Deux jours après, la malheureuse jeune femme pouvait regagner son domicile.

Si de ce côté se fermait le dernier chapitre de cette histoire, il n’en était peut-être pas de même au Château Saint-Louis ; car la guerre entre le parti de Frontenac et celui de l’évêque n’était pas terminée. À vrai dire elle ne faisait que de commencer. Mais Frontenac s’était juré d’avoir le dernier mot. Ce dernier mot, il l’aurait peut-être en terrassant à l’improviste ses ennemis.

Un incident allait donner au gouverneur l’opportunité de prouver sa puissance à la face même de ses ennemis.

. . . . . . . . . . . . . . . . . . . . . . . . .

Trois semaines s’étaient écoulées depuis les derniers événements.

Une matinée, un magnifique personnage portant l’épée, la mine froide et dédaigneuse, se présenta à la porte du cabinet de Frontenac.

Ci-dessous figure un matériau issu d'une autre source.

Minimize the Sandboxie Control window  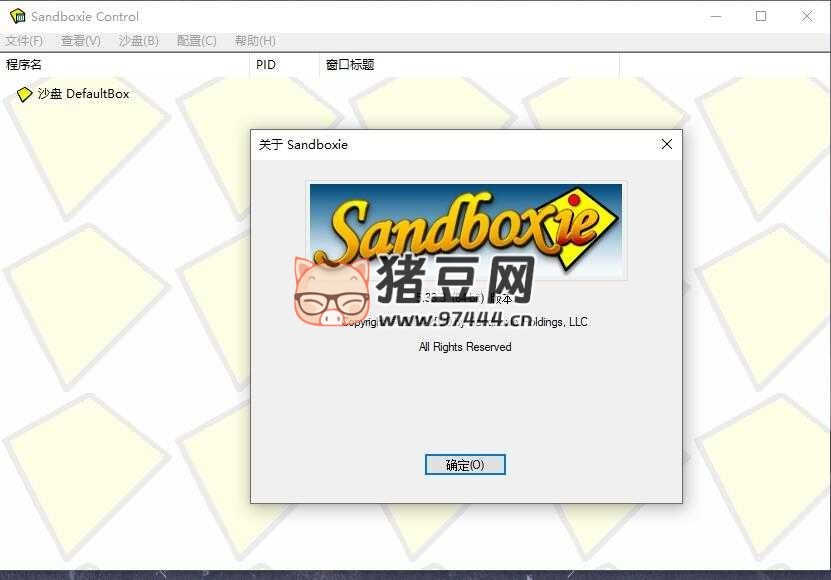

Ce personnage était l’intendant-royal.

Flandrin Pinchot était là, montant la garde. Il se tenait droit, immobile, et digne devant la porte.

L’intendant s’arrêta et considéra Flandrin avec surprise.

Flandrin ne sourcilla point.

— Ah ! ça, Flandrin Pinchot, dit l’intendant, je pense que Monsieur le Comte se fait bien garder… Tout de même, tu vas me livrer passage, j’espère !

— Certainement, Monsieur. Mais à condition que vous me remettiez votre épée.

— Allons donc ! fit l’intendant plus surpris encore, voilà qui est nouveau. Eh bien ! tu te trompes, mon ami, je ne remets mon épée qu’au roi. Donc, place ! j’ai affaire chez le gouverneur.

— On ne passe pas, Monsieur, avec des armes à la main, répliqua froidement Pinchot.

— Mais… je n’ai pas d’armes à la main ! Je n’ai que mon épée à mon côté !

— Voilà, Monsieur, où elle est surtout dangereuse, votre épée, car on ne se méfie pas autant d’une arme au côté qu’une arme à la main…

— Assez, place ! cria l’intendant que la colère et l’impatience gagnaient.